[Pixel coordinate grounding data]
================

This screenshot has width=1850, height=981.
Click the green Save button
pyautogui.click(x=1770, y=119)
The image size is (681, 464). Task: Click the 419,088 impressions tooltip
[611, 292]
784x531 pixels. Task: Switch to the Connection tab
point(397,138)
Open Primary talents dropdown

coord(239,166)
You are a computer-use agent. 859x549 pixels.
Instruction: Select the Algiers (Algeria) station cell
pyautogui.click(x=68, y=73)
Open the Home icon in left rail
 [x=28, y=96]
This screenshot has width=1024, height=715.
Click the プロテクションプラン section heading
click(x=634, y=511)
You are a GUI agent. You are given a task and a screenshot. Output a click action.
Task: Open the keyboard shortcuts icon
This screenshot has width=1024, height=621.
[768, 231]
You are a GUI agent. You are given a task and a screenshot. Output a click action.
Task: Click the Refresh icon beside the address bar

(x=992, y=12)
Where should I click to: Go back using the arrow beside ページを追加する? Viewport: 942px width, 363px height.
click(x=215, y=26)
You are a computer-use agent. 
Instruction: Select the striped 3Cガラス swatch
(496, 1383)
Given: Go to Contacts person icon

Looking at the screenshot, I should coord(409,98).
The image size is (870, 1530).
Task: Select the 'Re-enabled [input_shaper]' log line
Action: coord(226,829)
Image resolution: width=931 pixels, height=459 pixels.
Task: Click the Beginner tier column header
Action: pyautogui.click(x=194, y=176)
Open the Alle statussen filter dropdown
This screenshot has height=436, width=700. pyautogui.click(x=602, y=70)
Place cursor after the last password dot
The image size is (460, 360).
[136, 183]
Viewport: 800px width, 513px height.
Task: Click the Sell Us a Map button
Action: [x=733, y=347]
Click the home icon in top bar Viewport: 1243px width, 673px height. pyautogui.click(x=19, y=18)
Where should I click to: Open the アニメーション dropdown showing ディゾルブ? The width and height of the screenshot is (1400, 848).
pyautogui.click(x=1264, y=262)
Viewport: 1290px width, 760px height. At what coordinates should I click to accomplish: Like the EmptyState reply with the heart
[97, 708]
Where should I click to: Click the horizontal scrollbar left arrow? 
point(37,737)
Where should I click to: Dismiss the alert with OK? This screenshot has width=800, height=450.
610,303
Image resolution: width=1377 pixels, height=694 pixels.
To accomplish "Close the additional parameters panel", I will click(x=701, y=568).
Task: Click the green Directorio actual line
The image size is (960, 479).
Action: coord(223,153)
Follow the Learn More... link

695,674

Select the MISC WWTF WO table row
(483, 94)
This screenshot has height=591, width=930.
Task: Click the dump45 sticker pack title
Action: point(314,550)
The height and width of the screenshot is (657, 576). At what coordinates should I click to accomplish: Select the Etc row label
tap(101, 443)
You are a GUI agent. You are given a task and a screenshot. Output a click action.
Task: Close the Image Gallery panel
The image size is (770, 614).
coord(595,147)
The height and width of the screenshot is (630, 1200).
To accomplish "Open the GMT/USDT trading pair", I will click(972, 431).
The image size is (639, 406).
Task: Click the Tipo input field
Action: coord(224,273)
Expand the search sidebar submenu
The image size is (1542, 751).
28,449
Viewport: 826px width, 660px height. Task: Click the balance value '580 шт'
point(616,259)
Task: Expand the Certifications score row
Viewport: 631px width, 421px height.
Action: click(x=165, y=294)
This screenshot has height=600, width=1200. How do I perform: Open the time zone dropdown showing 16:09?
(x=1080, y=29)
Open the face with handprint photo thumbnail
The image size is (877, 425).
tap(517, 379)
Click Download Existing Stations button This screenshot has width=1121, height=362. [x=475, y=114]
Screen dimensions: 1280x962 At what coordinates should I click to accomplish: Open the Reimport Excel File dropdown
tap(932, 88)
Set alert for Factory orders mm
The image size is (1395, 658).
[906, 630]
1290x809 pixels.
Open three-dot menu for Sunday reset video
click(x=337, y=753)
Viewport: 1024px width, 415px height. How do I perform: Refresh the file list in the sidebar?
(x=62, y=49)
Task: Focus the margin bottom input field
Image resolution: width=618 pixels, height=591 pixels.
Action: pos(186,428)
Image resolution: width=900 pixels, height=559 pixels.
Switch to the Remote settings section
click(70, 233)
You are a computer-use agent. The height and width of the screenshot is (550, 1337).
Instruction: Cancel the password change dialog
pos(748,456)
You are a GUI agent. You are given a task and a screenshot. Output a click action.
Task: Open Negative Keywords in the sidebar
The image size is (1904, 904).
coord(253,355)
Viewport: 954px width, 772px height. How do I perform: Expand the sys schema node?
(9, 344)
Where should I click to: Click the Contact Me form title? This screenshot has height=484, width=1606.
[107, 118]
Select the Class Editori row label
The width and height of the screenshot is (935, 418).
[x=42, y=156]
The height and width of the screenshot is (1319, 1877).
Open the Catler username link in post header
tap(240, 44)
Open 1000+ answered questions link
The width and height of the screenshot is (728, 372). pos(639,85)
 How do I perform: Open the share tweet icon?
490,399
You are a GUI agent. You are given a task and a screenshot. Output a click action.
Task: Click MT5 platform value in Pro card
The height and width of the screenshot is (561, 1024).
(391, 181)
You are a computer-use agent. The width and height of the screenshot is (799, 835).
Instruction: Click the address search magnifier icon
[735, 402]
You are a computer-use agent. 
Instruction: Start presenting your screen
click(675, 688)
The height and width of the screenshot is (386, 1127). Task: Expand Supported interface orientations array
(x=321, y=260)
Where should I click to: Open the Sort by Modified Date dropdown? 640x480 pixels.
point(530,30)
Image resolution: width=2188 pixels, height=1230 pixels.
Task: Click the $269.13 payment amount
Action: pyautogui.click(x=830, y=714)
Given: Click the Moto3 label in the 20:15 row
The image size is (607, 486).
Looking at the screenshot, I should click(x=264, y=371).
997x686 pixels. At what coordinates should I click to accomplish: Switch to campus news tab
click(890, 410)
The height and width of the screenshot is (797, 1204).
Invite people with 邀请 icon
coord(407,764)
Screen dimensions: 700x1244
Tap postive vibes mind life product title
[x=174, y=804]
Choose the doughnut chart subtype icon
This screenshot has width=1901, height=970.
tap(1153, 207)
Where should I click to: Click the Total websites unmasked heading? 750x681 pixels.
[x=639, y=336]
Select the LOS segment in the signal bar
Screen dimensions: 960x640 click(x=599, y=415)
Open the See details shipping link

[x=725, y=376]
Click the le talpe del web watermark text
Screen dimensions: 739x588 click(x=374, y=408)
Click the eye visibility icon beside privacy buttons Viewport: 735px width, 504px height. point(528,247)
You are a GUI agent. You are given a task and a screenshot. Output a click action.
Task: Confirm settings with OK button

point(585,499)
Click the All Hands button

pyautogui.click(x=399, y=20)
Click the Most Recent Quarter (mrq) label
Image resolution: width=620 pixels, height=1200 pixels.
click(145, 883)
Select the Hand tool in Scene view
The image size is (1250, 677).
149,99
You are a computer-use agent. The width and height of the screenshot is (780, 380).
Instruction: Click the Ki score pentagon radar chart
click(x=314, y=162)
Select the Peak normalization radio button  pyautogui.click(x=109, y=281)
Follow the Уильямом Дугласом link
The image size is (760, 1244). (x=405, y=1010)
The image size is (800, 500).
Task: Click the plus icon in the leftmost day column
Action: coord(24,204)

================

**What needs to be done:**
Filter the entries down to the lines with the word "Close" in them.

**Response to this task:**
To accomplish "Close the additional parameters panel", I will click(x=701, y=568).
Task: Close the Image Gallery panel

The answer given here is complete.